Bertram, ou le Château de St-Aldobrand, tragédie en cinq actes
Traduction par Taylor et Nodier.
(p. 175-178).

ÉPILOGUE,

PAR M. GEORGE LAMB,

PRONONCÉ PAR MISS KELLY.


Dites-moi…. car l’espoir téméraire de notre auteur aspire à faire sonner la lyre délaissée du barde tragique…. dites-moi, car notre jeune débutante, qui souffre d’une double inquiétude, attend impatiemment l’arrêt qui décide de sa destinée et de celle du poète… Oh ! dites-moi, quel espoir pouvons-nous fonder sur votre indulgence ? Il est mêlé de doute et de crainte, le moment pénible où je viens implorer ici votre jugement. Cependant, par égard pour moi, suspendez du moins votre sentence, et souffrez que je vous entretienne quelque temps de la morale de la pièce.

Les larmes que vous avez versées pour Imogène suffisent à cette infortunée. Je viens maintenant vous dire un mot en faveur de Bertram….. Bertram ! je vous entends vous écrier au nom de ce brigand impitoyable et sanguinaire…. Il étoit ce que vous dites, mais il étoit aussi le plus fidèle des amans. Et vraiment, d’après ce que nous voyons tous les jours, il semble que tout doit prospérer à la fidélité.


L’homme, pendant qu’il aime, n’est jamais tout-à-fait perdu pour la société, et son salut peut dépendre encore du triomphe d’une femme. Le cœur flétri qui cherche le crime pour s’en glorifier, et qui se tait une cruelle volupté de ses infortunes…. celui-là même, s’il n’est pas fermé tout entier à l’amour, s’il a besoin de palpiter de tendresse contre le cœur d’une femme, peut voir éclore de cet unique germe toutes les fleurs de la vertu, jaillir tous ses rayons de cette unique étincelle. Que s’il est conduit avec soin par une femme dans la voie de l’honneur, et qu’elle y encourage ses progrès, désabusé d’une vaine et altière ambition, il finira par sentir un profond regret de toutes les erreurs dont l’amour l’a délivré, une vive reconnaissance de toutes les vertus qu’il lui doit.

Le beau sexe, vous le savez, ne voit pas toujours de l’œil le plus favorable les vertueux et les sages. Il préfère même souvent s’associer aux besoins du dissipateur, ou au délire exalté d’une ame romanesque. L’homme de bien n’a pas besoin d’être excité au bien, et c’est pour cela que la suprême sagesse a placé quelque indulgence pour les défauts de l’homme dans le cœur des femmes qui sont destinées à les réformer….

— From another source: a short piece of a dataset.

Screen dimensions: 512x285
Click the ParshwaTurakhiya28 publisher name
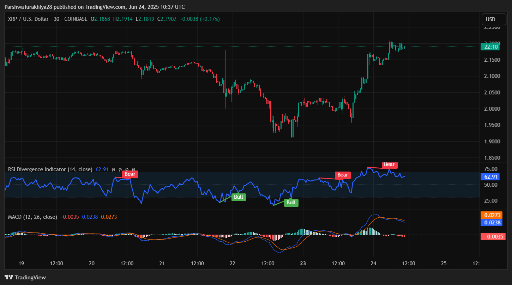pyautogui.click(x=28, y=7)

Les femmes peuvent aussi, dans ces tems de galanterie (du moins les auteurs le disent), recommander les pièces de théâtre. Le prologue, grave et sévère, vient faire l’exposition d’une voix mâle avant que la pièce soit connue.

Quand elle est terminée et que vous paroissez irrités par les fautes de l’auteur, les femmes et les épilogues arrivent pour vous calmer. À la faveur de ce siècle complaisant, j’ose me présenter en liCe à mon tour, moi qui ne sais que parler et marcher sur un théâtre, et qui suis ignorante dans l’art des jeux guerriers et des combats du mélodrame. Oui, j’ose me présenter pour plaider en faveur de l’auteur ; car, si vous approuvez son premier effort, la vraie tragédie reprendra ses droits.

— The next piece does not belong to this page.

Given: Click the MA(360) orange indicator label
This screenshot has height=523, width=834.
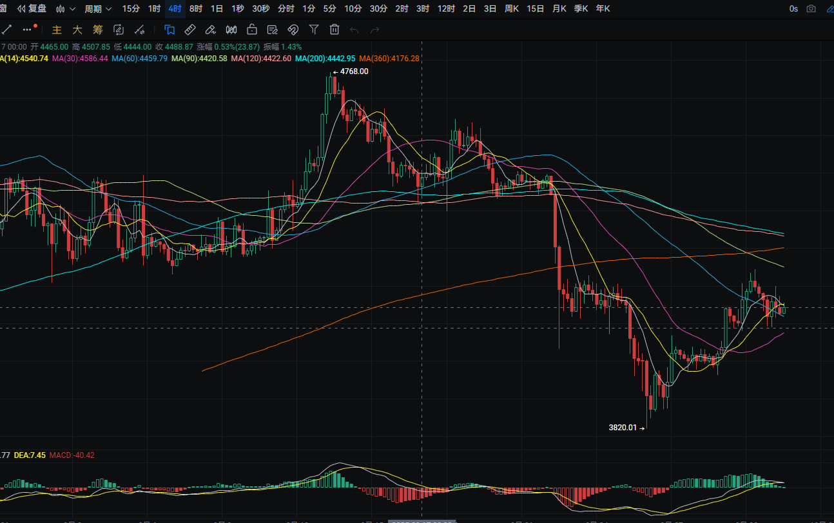Looking at the screenshot, I should point(389,58).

Bertram fut exalté parle crime, orgueilleux de l’assassinat, cruel envers tous les hommes ; et cependant la douce voix d’une femme toucha son ame de fer. Seriez-vous seuls à ne pas vous laisser attendrir ? Oubliez, à la voix d’une femme, les sévères pensées ; et que cette voix privilégiée soit la mienne !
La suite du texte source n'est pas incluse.